Igrejas marcaram o traçado urbano de JP
Engana-se quem pensa que o projeto Caminhos da Fé tem como principal objetivo a restauração dos conventos históricos. A iniciativa da Arquidiocese da Paraíba é bem mais ampla: contar a história da fundação da cidade a partir das igrejas e conventos coloniais.
“O projeto Caminhos da Fé foi pensado para ser um guiamento pelas igrejas históricas, as igrejas coloniais: o Centro Cultural São Francisco, a Catedral da Sé, o Mosteiro e a Igreja de São Bento, Igreja da Misericórdia e a Igreja do Carmo. Porque essas igrejas, do final dos séculos 16, marcaram o traçado urbano da cidade, um traçado em forma de uma cruz. Essa foi a primeira idealização ao lançar o Caminhos da Fé”, explica padre Marcondes Menezes, diretor do Centro Cultural São Francisco.
O padre ressalta que, para levar adiante esse objetivo, é fundamental contar tanto com a presença de um mediador ou mediadora em cada igreja, para que apresente aos turistas e moradores da cidade a história da cidade a partir das edificações, assim como da execução dos serviços de restauração.
“O restauro é o meio para deixar as igrejas preparadas. Como é que você vai apresentar um guiamento, um circuito de igrejas para os turistas e, de repente, as igrejas não estão conservadas?”, questiona-se o padre. “Algumas delas estão em perfeito estado de conservação, como a parte interna do Centro Cultural São Francisco, mas a parte externa necessitava de reparos e por isso está sendo feito”, justifica o padre Marcondes Menezes.

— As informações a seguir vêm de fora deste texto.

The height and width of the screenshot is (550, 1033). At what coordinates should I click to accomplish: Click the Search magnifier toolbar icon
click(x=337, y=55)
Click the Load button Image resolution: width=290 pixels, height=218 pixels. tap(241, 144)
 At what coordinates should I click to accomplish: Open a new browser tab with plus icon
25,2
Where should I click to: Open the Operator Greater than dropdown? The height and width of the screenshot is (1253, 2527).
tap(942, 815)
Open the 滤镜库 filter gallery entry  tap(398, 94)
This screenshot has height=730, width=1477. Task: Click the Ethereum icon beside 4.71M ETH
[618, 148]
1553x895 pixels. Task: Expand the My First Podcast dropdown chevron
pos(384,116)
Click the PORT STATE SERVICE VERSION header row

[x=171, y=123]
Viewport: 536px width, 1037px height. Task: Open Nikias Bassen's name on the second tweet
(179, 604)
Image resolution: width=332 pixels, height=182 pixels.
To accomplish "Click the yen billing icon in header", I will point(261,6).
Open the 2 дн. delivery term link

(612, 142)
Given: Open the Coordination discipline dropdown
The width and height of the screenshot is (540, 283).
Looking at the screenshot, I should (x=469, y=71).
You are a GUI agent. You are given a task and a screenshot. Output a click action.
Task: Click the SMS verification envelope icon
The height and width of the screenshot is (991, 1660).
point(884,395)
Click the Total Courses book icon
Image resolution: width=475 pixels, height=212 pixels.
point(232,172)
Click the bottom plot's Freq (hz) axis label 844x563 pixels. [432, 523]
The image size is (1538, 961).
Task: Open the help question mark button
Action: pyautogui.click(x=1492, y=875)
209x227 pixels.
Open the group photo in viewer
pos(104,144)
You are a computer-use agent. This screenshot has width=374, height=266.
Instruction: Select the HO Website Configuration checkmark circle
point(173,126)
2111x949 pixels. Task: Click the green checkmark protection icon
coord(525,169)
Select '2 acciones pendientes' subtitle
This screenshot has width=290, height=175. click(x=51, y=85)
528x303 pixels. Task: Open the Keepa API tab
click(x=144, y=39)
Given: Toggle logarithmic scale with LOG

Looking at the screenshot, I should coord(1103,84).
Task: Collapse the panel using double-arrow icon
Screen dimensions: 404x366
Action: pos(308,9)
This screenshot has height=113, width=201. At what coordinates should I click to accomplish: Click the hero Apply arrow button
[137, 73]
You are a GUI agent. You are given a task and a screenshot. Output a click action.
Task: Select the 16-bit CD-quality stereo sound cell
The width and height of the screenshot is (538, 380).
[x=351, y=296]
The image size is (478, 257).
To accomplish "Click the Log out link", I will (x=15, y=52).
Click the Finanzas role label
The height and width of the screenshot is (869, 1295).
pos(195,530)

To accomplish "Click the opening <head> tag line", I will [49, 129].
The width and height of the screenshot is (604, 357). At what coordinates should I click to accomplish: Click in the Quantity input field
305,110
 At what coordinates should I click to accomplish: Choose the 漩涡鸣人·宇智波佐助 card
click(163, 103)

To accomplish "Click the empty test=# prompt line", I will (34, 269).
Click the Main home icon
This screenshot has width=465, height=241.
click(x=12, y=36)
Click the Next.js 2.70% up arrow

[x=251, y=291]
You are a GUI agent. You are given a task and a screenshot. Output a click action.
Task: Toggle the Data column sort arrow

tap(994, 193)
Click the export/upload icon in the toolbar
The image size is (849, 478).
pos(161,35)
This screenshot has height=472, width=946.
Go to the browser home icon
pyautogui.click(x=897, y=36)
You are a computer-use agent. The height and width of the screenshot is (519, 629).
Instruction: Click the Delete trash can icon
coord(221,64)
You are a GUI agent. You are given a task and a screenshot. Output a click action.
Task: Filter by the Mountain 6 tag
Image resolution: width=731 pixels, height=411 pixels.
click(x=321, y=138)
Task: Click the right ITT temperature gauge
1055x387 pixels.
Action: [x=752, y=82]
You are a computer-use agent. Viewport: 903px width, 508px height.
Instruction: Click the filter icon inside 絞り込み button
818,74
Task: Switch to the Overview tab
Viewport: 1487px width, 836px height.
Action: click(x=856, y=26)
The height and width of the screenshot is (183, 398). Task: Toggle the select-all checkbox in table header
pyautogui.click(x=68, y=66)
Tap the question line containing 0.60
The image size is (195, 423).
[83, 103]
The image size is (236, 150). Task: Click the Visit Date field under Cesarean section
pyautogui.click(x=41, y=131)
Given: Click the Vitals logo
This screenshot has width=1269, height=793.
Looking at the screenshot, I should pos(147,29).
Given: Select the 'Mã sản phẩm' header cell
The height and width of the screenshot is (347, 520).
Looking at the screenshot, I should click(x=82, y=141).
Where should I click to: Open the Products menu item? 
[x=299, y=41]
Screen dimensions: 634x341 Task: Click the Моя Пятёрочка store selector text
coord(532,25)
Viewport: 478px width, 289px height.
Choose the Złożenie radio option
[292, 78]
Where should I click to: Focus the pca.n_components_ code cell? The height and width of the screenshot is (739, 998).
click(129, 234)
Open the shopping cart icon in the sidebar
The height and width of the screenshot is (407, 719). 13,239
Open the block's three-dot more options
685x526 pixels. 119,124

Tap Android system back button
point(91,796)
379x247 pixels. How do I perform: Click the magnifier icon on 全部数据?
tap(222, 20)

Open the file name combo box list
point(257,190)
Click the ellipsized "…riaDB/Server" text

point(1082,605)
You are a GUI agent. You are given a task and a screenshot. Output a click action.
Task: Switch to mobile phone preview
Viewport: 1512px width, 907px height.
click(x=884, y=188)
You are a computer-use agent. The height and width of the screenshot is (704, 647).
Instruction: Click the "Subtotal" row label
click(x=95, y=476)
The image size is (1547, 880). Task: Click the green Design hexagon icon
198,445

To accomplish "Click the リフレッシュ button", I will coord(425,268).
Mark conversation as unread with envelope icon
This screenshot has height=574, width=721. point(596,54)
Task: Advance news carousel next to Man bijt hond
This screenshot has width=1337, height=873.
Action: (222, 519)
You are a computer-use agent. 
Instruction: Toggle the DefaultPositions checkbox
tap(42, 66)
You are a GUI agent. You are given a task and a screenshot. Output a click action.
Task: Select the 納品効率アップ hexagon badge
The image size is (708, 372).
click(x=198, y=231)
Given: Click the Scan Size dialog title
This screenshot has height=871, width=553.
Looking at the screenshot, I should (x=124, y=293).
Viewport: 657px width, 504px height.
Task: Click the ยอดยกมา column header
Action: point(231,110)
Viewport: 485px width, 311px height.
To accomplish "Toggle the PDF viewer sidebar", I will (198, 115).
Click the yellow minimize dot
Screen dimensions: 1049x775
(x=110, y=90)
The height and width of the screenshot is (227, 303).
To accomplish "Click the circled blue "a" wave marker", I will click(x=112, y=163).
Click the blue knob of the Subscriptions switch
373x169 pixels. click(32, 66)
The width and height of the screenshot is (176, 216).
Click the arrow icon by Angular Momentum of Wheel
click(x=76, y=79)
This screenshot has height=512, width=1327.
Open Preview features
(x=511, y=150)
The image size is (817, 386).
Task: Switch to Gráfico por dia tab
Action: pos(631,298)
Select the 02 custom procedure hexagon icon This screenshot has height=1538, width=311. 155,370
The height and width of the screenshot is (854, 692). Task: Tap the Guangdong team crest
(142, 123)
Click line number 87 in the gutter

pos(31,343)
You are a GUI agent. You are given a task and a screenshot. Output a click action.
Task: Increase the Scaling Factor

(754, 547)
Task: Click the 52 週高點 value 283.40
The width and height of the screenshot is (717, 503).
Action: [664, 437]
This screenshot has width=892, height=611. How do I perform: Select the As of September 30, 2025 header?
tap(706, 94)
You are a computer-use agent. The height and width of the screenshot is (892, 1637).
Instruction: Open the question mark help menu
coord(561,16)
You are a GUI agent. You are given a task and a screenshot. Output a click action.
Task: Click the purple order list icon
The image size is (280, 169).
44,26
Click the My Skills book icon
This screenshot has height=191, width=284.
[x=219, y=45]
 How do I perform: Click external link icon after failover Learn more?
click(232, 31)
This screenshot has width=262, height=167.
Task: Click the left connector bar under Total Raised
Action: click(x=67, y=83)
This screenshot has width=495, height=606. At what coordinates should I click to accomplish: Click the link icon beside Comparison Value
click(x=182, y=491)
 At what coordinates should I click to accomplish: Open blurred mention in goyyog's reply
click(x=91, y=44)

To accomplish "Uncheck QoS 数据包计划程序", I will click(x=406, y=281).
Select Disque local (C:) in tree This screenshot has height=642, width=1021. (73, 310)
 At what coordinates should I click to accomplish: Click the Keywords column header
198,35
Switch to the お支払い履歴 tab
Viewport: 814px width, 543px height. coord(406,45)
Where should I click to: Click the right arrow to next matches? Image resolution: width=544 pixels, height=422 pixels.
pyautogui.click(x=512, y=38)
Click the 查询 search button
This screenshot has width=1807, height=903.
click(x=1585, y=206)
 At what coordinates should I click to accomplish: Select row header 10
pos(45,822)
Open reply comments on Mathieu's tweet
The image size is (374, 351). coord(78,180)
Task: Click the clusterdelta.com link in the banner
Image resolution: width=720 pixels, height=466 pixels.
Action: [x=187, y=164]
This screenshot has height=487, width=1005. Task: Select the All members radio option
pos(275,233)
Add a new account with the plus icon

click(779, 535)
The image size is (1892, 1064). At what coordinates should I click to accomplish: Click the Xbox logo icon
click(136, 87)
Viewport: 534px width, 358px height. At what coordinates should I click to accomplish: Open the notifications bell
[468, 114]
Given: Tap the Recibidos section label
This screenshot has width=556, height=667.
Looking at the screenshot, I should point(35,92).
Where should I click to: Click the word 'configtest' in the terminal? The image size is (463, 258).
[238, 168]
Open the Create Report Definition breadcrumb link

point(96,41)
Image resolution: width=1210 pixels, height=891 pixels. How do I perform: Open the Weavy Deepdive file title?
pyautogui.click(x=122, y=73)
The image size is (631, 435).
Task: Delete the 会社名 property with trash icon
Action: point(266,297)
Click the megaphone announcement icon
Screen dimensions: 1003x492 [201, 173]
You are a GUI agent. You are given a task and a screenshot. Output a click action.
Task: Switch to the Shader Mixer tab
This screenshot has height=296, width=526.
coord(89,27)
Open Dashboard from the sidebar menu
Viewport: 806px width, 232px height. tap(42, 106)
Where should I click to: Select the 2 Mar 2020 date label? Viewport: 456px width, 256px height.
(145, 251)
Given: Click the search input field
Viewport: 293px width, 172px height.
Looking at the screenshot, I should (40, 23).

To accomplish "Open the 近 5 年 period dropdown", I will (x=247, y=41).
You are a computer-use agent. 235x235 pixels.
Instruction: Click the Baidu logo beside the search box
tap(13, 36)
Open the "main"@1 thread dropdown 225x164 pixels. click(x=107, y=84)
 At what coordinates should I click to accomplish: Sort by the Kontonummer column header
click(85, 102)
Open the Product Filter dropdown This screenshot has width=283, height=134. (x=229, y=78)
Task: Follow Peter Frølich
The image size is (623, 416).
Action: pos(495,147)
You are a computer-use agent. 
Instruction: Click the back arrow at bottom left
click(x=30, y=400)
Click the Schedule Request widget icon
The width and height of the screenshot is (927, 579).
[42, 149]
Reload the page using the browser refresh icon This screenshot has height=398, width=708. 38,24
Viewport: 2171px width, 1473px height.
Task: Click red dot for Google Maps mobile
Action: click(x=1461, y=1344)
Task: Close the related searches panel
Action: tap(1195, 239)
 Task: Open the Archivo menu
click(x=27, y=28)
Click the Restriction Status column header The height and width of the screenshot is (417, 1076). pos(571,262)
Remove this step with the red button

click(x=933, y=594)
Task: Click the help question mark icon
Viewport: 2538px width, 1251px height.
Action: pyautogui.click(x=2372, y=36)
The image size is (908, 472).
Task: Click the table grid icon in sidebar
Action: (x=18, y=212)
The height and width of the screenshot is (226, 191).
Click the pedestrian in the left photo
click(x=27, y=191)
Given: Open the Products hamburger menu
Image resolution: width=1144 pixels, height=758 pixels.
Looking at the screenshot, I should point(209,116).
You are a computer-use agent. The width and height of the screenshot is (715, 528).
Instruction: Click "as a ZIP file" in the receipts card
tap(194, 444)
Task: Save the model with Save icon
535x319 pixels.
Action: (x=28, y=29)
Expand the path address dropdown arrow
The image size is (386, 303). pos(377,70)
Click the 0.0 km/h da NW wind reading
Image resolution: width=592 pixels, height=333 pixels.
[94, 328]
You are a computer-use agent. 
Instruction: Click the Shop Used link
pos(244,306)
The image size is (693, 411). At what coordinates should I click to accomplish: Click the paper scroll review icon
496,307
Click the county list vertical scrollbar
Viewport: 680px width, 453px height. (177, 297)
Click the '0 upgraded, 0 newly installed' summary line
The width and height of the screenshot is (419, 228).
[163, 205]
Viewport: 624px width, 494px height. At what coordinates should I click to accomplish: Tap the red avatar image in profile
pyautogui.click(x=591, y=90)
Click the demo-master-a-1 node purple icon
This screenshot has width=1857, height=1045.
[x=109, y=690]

Percurso realizado de modo experimental
A visita guiada aos monumentos históricos e arquitetônicos que compõem o Caminhos da Fé ainda tem sido realizada de modo experimental. “Fizemos um chamamento, formamos grupos, até para que a gente pudesse saber o tempo que leva o circuito e as propostas a partir dessas visitações. Nós tivemos em torno de 500 visitantes que fizeram essa experiência”, esclarece padre Marcondes, enfatizando que o percurso representa uma cruz no traçado urbano.
Os dias de visitação normalmente são divulgados pelo perfil oficial do projeto no Instagram (@caminhosdafe.pb) e a previsão é que novas datas sejam lançadas para os próximos meses de junho e julho. É preciso preencher um formulário de inscrição e realizar o pagamento de uma taxa de R$ 40 por pessoa.
Os recursos financeiros para execução das obras provêm tanto do Poder Público (Governo do Estado, Prefeitura Municipal, emendas parlamentares) quanto da iniciativa privada (doações individuais e de empresários). “A gente lançou uma campanha que está sendo veiculada ainda pelas TVs para mobilizar o empresariado a aportar recursos pelas leis de incentivo, pelo abatimento do Imposto de Renda, ou através do ICMS Cultural”, destaca o padre Marcondes.
Cada proposta de restauro e conservação é independente e tem um orçamento próprio, o que garante que os trabalhos sejam executados por etapas. Cada projeto é elaborado com a orientação e supervisão dos institutos do Patrimônio Histórico Nacional e Estadual (Iphan e Iphaep – Instituto do Patrimônio Histórico e Artístico do Estado da Paraíba).
O diretor do Centro Cultural informou que na etapa que está sendo realizada – de tratamento dos azulejos e cantaria do adro – uma parte dos recursos foi garantida pela Prefeitura Municipal. As próximas etapas serão a limpeza e restauração da fachada da igreja e a restauração do relógio solar e da fonte.
Quem desejar colaborar financeiramente com o projeto Caminhos da Fé pode doar qualquer quantia pela chave Pix caminhosdafepb@gmail.com, em nome da Arquidiocese da Paraíba, ou ainda por meio de depósito na conta-corrente 37650-7, Agência 435, Banco Bradesco (código 237).
*Matéria publicada originalmente na edição impressa do dia 19 de maio de 2024.